A recently freed Palestinian prisoner has recounted his ordeal in various Israeli jails, especially the notorious Negev Prison, which he compared to the US-run Guantanamo Bay and Abu Ghraib prisons, respectively in Cuba and Iraq.
In a Saturday report, the London-based Middle East Monitor cited 37-year-old Louay al-Taweel as describing his nearly 10-year-long incarceration at Israeli prisons.
Al-Taweel said Israeli prisons have turned into exact copies of the infamous American jails as far as "torture, humiliation, and deprivation of food and medicine" are concerned.
"The situation in the prisons is hazardous and the lives of the prisoners are literally hell. Prisoners are treated as a criminal and a Daesh member. There are no laws and there is a complete absence of human rights organizations," he said.
The former inmate mentioned the Israeli regime's Negev Prison as the worst of those facilities, where prisoners were deprived of even "seeing the sun or getting fresh air."
Al-Taweel was last time arrested in October under the occupying regime's so-called administrative detention policy that allows Israel to incarcerate Palestinians indefinitely without pressing charges or putting them on trial.
"We were held in challenging conditions, as prisoners were always exposed to torture of all kinds, including physical and psychological torture and were deprived of food and insulted," he said.
"After a few days of detention, I was transferred to the Negev Prison. It was extremely shocking, as prisoners are met with a trained rapid response known as Keter. Prisoners are stripped naked in a very humiliating manner and are subjected to severe beatings amidst insults and abuses," he added.

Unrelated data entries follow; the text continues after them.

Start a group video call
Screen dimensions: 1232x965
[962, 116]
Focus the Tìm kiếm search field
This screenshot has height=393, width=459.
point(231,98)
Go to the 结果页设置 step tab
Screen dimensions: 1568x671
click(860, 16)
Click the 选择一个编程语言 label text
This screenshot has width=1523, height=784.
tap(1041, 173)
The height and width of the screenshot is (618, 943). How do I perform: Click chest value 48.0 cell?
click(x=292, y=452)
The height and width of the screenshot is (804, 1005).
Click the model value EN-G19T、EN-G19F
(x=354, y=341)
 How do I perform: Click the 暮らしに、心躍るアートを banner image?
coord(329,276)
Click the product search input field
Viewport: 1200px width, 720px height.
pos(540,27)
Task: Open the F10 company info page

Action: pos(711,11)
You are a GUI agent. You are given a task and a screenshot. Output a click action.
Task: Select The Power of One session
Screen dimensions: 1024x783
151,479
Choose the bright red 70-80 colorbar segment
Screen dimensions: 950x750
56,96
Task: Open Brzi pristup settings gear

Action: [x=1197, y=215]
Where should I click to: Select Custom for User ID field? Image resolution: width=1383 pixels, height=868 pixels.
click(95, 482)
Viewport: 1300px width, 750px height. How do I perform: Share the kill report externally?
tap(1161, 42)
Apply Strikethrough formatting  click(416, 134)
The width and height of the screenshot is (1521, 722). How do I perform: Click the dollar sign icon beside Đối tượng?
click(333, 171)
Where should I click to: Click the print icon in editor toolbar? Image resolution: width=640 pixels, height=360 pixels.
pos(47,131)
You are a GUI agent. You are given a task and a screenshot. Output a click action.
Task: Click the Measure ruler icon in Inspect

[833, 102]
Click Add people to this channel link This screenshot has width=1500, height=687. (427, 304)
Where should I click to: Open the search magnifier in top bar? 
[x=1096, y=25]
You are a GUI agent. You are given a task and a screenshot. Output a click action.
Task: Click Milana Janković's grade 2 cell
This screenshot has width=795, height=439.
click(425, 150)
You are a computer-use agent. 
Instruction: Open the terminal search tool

According to al-Taweel, the injured do not receive any treatment and the prison doctor does not provide them with any care, "leaving the disease to fate."
He added that many prisoners are ill, especially the elderly, due to medical neglect and daily abuse.
“Any form of worship is prohibited, reading the Quran is prohibited, congregational prayer and raising the call to prayer is prohibited,” al-Taweel noted.
There are reportedly more than 7,000 Palestinians held in Israeli jails. Hundreds of them have been incarcerated under the regime's "administrative detention" policy, which has caused some prisoners to be held without a charge for up to 11 years.
On Tuesday, Israeli newspaper Ha'aretz said the prisoners languishing at Israeli jails had reported being beaten by troops and threatened with violence if they refused to kiss the Israeli regime's flag.
Detainees have reported several cases of harsh violence and abuse carried out by prison authorities, the paper wrote, saying testimonies were emerging about severely inhumane conditions.
"Eleven prisoners were put in a cell that usually held a third of that. [The guards] threw the food on the floor, sometimes they mashed it with their feet, and every day – under the pretext of a search – they would beat the prisoners with iron sticks," one Palestinian testimony said about the treatment of prisoners.